The Treasury’s has published a consultation on the FOS and a joint FCA-FOS ‘Call for Input’ on redress reform. These outline proposals designed to bring greater clarity, consistency and efficiency to the complaints and redress systems. These developments are expected to have far-reaching implications for firms navigating regulatory obligations and consumer dispute resolution.
The Treasury’s review expressed a concern that the FOS in some cases operates as a quasi-regulator – stretching its ‘fair and reasonable’ test beyond its intended scope. To address this, the government proposes a recalibration of the FOS’s remit, including an adapted ‘fair and reasonable’ test. The FOS will be required to find that a firm’s conduct is fair and reasonable where it complies with relevant FCA rules, aligning more closely with the FCA’s regulatory intentions. The proposals also include formalising FCA-FOS roles in a bid to provide regulatory certainty. Where ambiguity exists in how FCA rules apply, the FOS must seek the FCA’s interpretation, obliging the FCA to respond. Where appropriate, a party to a complaint will be able to request that the FOS seeks the FCA’s view on interpretation of rules. This aims to reduce inconsistences and provide regulatory certainty.
Additionally, a new framework will work to provide clarity on the roles of the FCA and FOS in relation to wider implications issues and mass redress events. The FOS will be obliged to refer potential wider implications issues or mass redress events to the FCA and the FCA will be obliged to consider those issues. Parties to a complaint will also be able to request the FOS refer such an issue to the FCA and it will be for the FCA to decide how those issues should be addressed. A more flexible mass redress event framework aims to allow the FCA to address and respond to events more easily, ensuring that, when needed, events can be considered and dealt with quickly and effectively.
Cavill said: “There are some real game-changing proposals here, particularly on issues like adapting the FOS’s ‘fair and reasonable’ test. There is a sense from the government that FOS has been guilty of ‘mission creep’ in certain areas. The referral mechanisms to the FCA should help iron out these issues, though it is important that is does not become an appeals process. The FCA will need to maintain a clear operational boundary to preserve the FOS’s independence.”
Another proposal is the introduction of a 10 year absolute time limit for bringing complaints to the FOS. This long-debated ‘long-stop’ is intended to balance fairness to consumers with greater certainty for businesses.
Harrison said: “The 10 year time limit is highly significant.
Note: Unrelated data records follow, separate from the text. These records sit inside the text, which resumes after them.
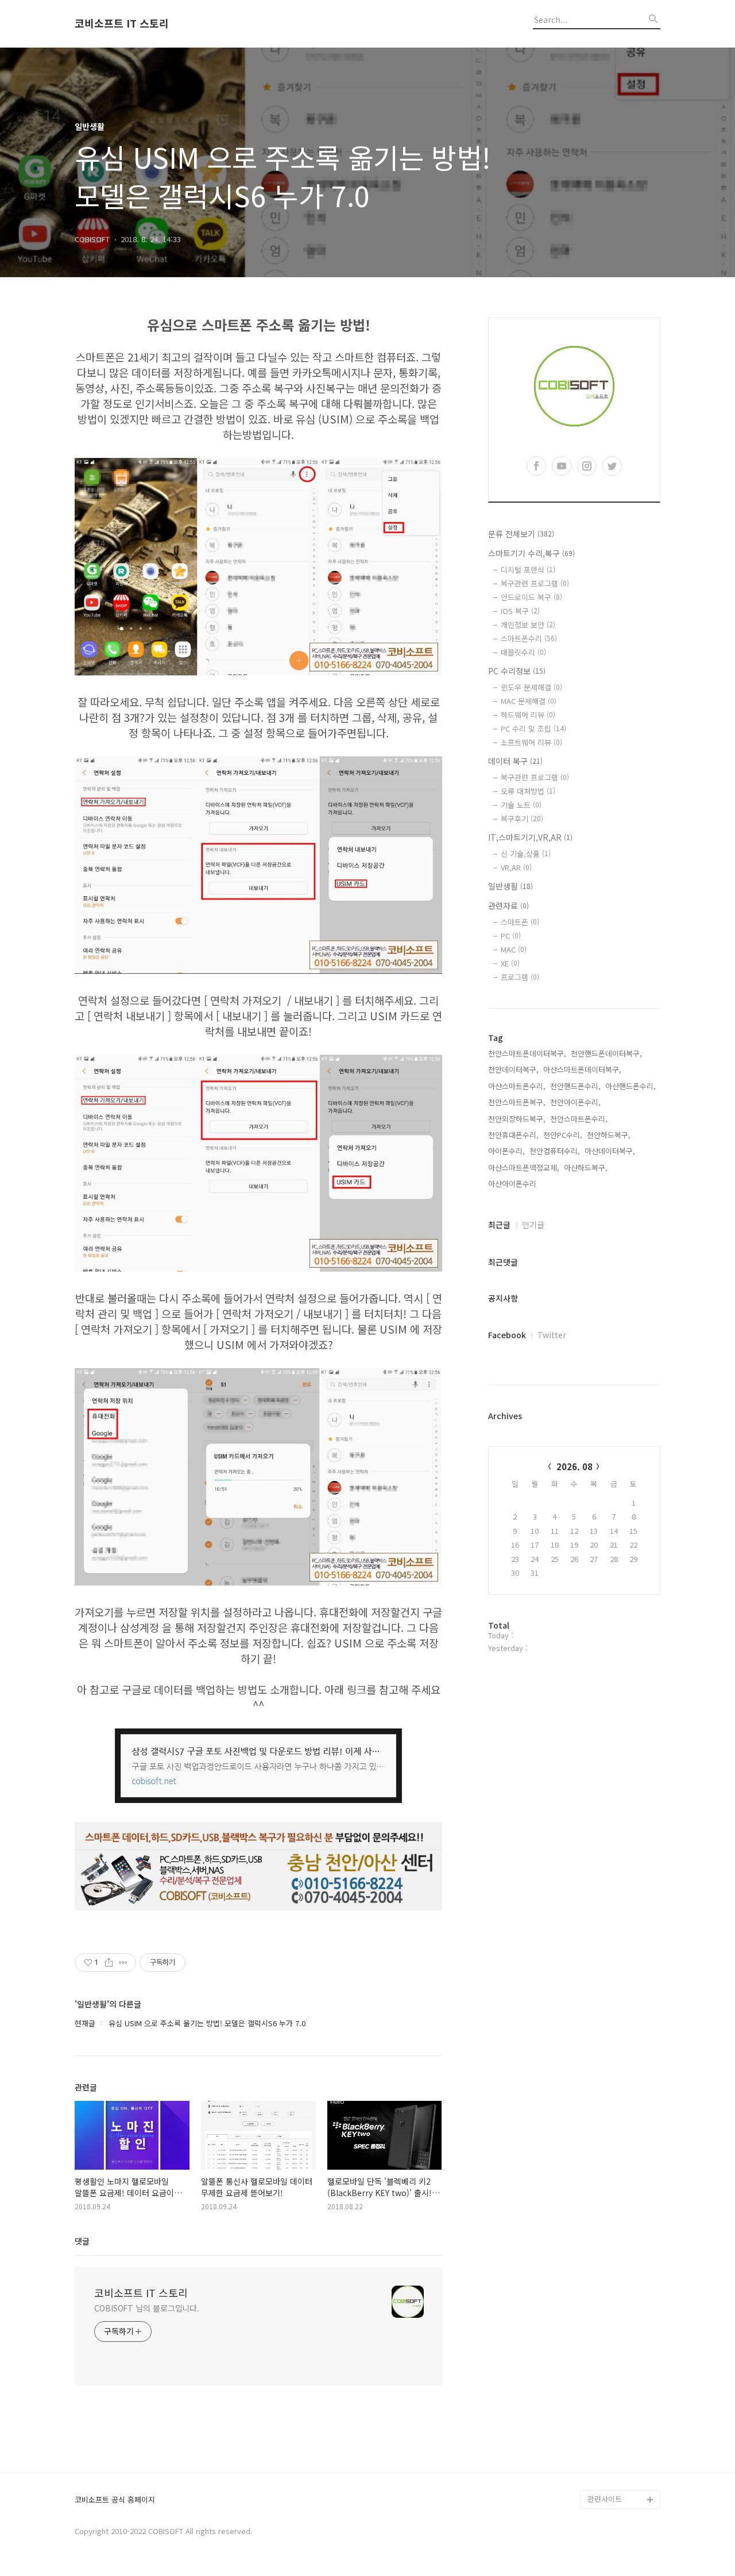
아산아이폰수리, (513, 1183)
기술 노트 (521, 804)
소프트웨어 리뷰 (531, 742)
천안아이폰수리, (575, 1102)
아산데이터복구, (610, 1150)
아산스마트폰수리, (517, 1086)
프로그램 (520, 977)
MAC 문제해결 (528, 701)
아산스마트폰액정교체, (523, 1167)
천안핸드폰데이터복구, (606, 1053)
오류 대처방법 (528, 791)
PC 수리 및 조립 (533, 728)
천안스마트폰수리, (579, 1118)
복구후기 (522, 818)
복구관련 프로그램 (535, 583)
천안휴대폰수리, (513, 1134)
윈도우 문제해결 (531, 687)
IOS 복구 (520, 610)
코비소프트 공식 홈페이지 (115, 2500)
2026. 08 (574, 1466)
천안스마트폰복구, (517, 1102)
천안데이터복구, (513, 1069)
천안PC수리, (562, 1134)
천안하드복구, (608, 1134)
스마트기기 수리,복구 (531, 553)
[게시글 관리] (123, 1962)
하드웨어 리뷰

Even with exceptions for long-term products, this proposal signals a clear desire to promote business certainty and growth. It is a major shift in tone from previous regimes.”
The FOS has announced a new standard interest rate on compensation awards, replacing the longstanding 8% rate with a more market-reflective formula – the Bank of England base rate plus 1%. This change, set to take effect in January 2026, is expected to reduce the financial burden on firms facing large volumes of complaints.
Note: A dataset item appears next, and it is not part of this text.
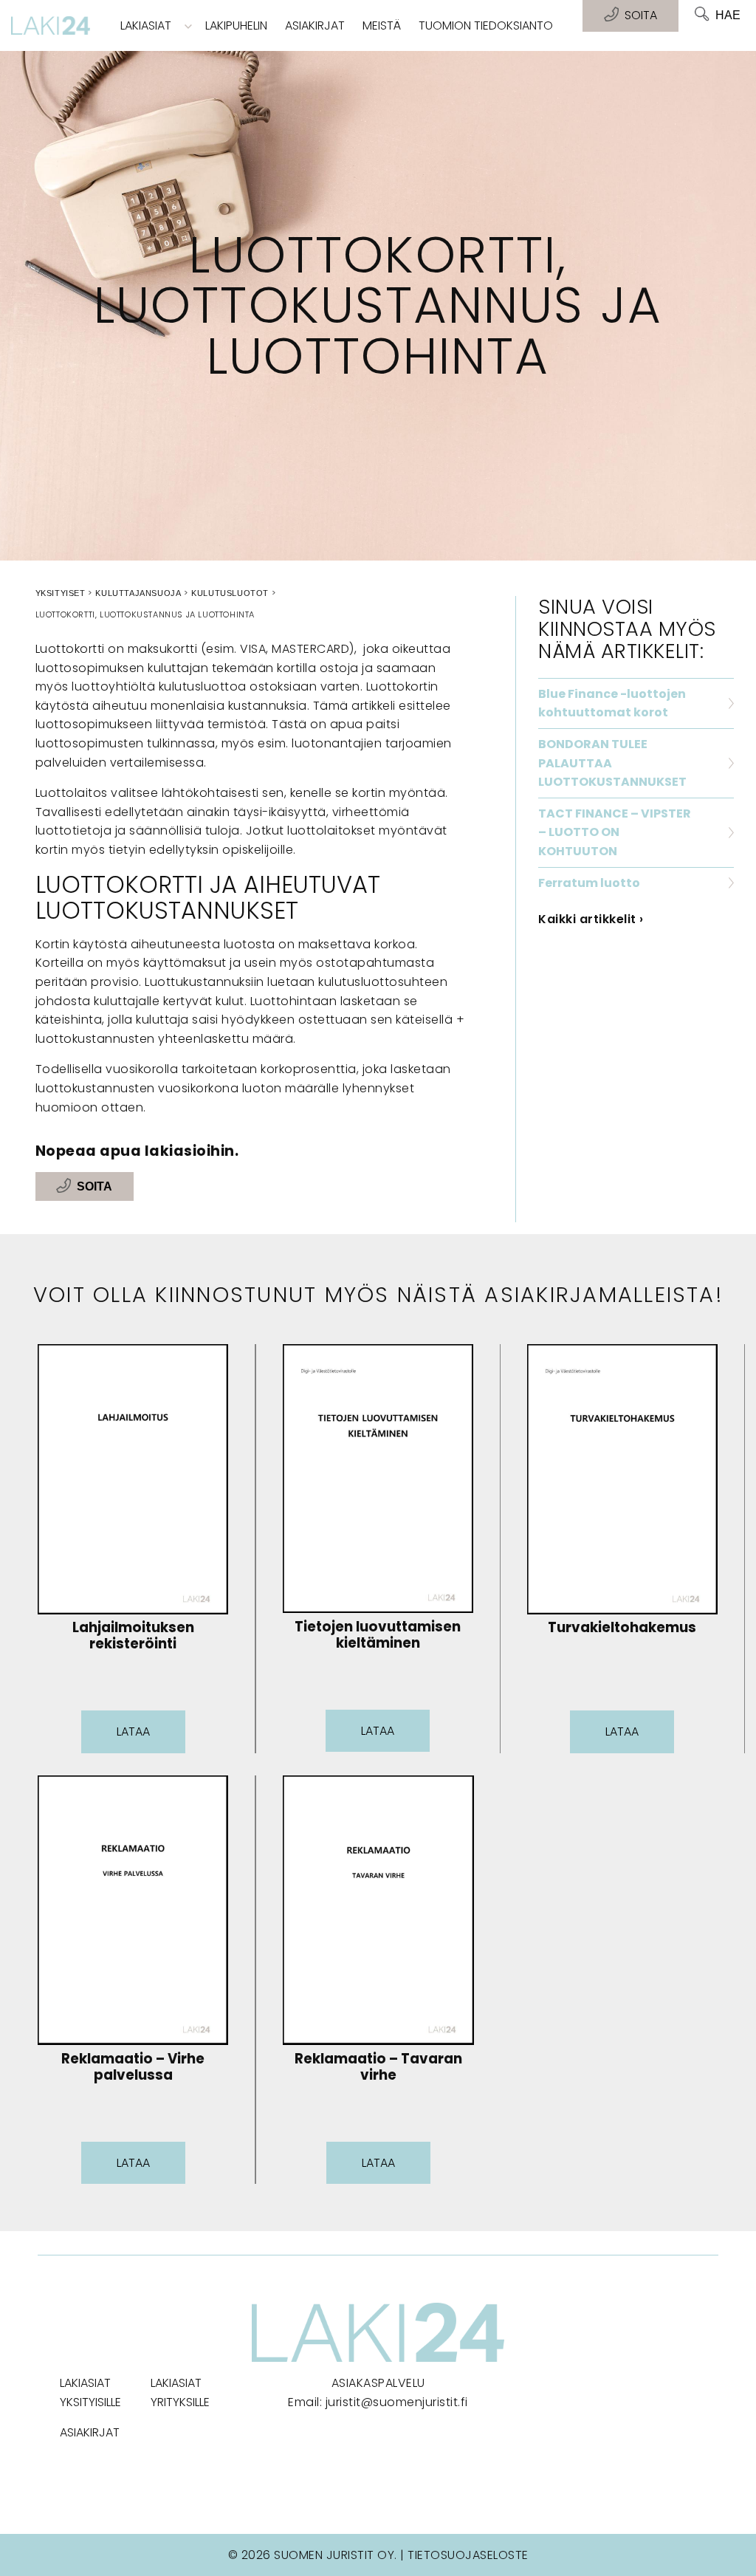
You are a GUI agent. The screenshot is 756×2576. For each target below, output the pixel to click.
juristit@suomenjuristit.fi (397, 2402)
The FCA is also proposing a more flexible framework for mass redress events, aiming to enable quicker and more coordinated responses to systemic issues. This is particularly relevant in light of recent challenges, such as those seen in the motor finance sector.
“A more flexible mass redress framework should help avoid the disjointed responses we have seen in the past,” said Cavill. “It’s about ensuring consistent outcomes for consumers while reducing market disruption.”
These proposals complement broader regulatory developments, including the chancellor’s Mansion House speech and the Leeds Reforms.